Brano fornito:
<<<<

Testi di: Paolo Mele, Claudio Zecchi, Radical Intention, Massimo Carozzi, Domenico Licchelli, Luca Coclite, Heba Amin e Francesca Girelli, Alessandro Carboni, Carlos Casas, Alessandra Pioselli, Elena Mazzi e Rosario Sorbello, Romina De Novellis, Lia Cecchin, Riccardo Giacconi e Carolina Valencia Caicedo

Sino alla fine del Mare.

Fase tre. Finalizzazione.

La terza fase di lavoro ci ha permesso di tirare le somme. Da una parte la riflessione sul percorso fatto e una sua ricostruzione teorica; dall’altra la presentazione della ricerca in forme diverse quasi assumibili al concetto di opera.

Discussione pubblica tra i curatori Claudio Zecchi e Paolo Mele e gli artisti Elena Mazzi + Rosario Sorbello; Lia Cecchin, Riccardo Giacconi + Carolina Valencia Caicedo

Le terre estreme, nella fattispecie il Capo di Leuca, sono, come dice Valentino, pescatore intervistato da Riccardo e Carolina nella preparazione del loro radio documentario, a seconda di dove le si guarda punto ultimo e punto primo. Le terre estreme sono materia complessa e forse assomigliano di più ad una terra di passaggio, nel caso specifico al centro del Mediterraneo, i cui confini sono molto più vasti e meno definibili di quello che appaiono ad una prima osservazione. Questa ampiezza le rende infatti terre che non si danno nell’immediato e che nella loro posizione marginale rimettono costantemente in discussione il senso comune delle cose. Sono anche luogo di resistenza, di possibilità radicali e uno straordinario laboratorio sperimentale in cui il linguaggio viene continuamente rinegoziato in una funzione tesa a creare un nuovo orizzonte, aprire finestre e produrre sconfinamenti. Le terre estreme ci costringono a riposizionarci costantemente rispetto allo spazio che occupiamo stabilendo un rapporto dialettico col territorio e chi lo vive generando così una pluralità di prospettive di significazione.

Elena Mazzi + Rosario Sorbello, En route to the south, performance,Frantoio Ipogeo “La Fadea” di Russo

Carlos Casas[, regista e artista visivo, parla infatti dei “paesaggi estremi come luoghi dove è ancora possibile sperimentare visioni che ci permettono di ricalibrare i nostri limiti e accrescere la nostra coscienza. Luoghi capaci di registrare la nostra ignoranza aiutandoci ad ampliare le nostre capacità di comprensione del mondo”.

Se quindi consideriamo le terre estreme come strumento per se, è chiaro allora che ci troviamo nel dominio del rischio, dominio in cui è possibile operare per rotture e discontinuità.

>>>>

Problema da risolvere: Nel brano sulle terre estreme, per quale motivo queste terre «non si danno nell'immediato»? Rispondi con una, due o tre frasi. Le righe qui sotto non servono a nulla.

Dati forniti:
<<<<

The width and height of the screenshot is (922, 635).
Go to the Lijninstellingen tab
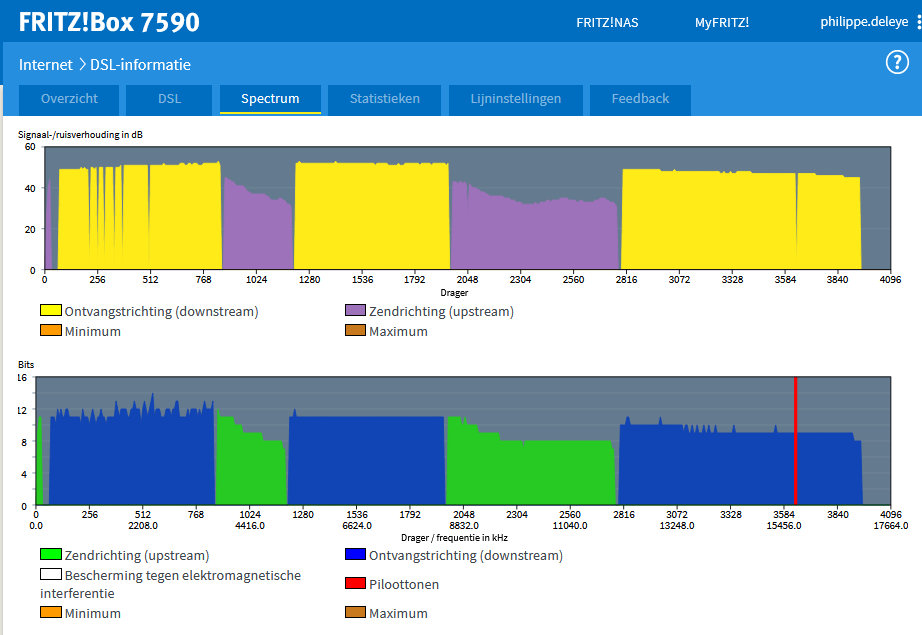coord(516,99)
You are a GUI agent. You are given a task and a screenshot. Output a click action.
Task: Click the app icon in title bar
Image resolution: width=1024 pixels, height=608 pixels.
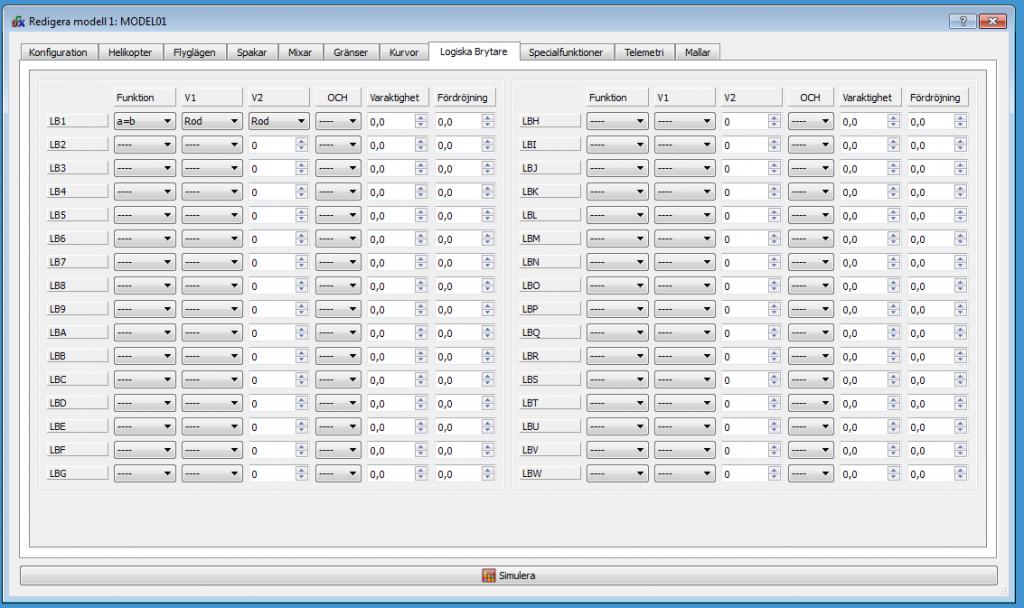(x=18, y=22)
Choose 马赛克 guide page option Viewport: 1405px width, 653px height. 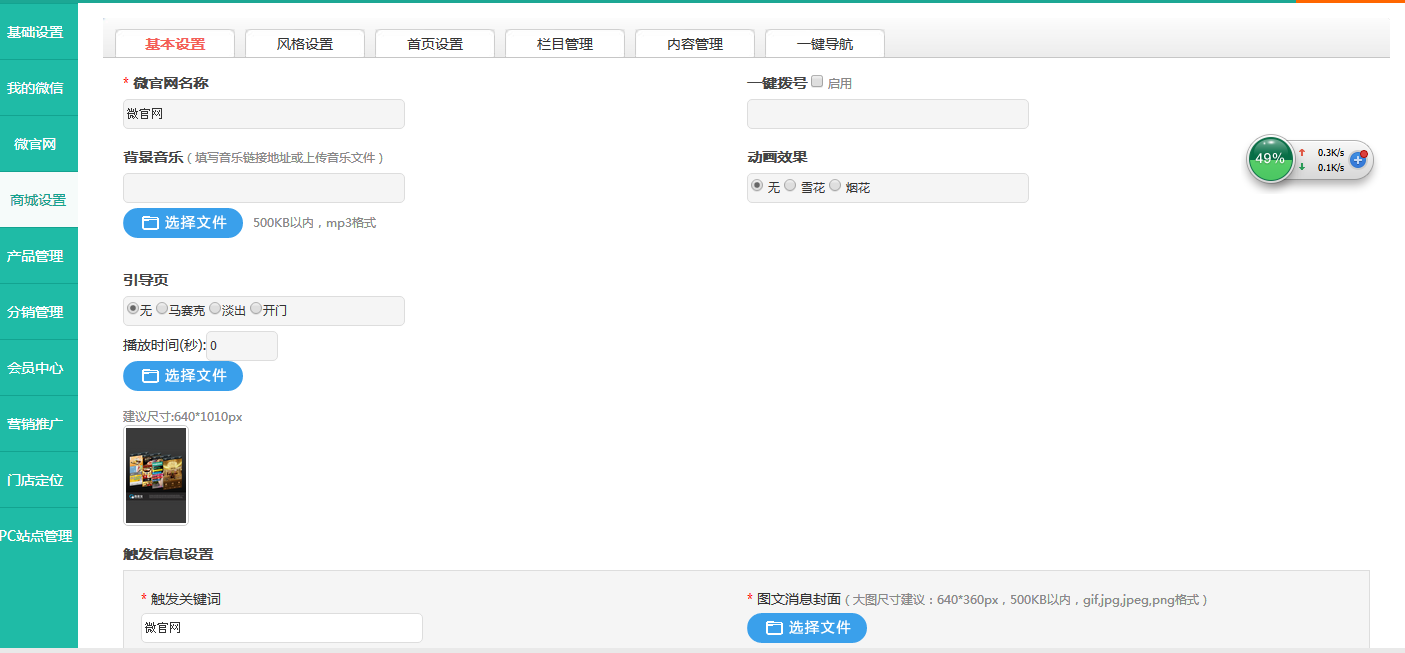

>>>>

Risultato dell'esercizio: Non si danno nell'immediato a causa della loro ampiezza. Il brano le descrive come terre di passaggio al centro del Mediterraneo. I loro confini sono molto più vasti e meno definibili di quanto appaiano a una prima osservazione.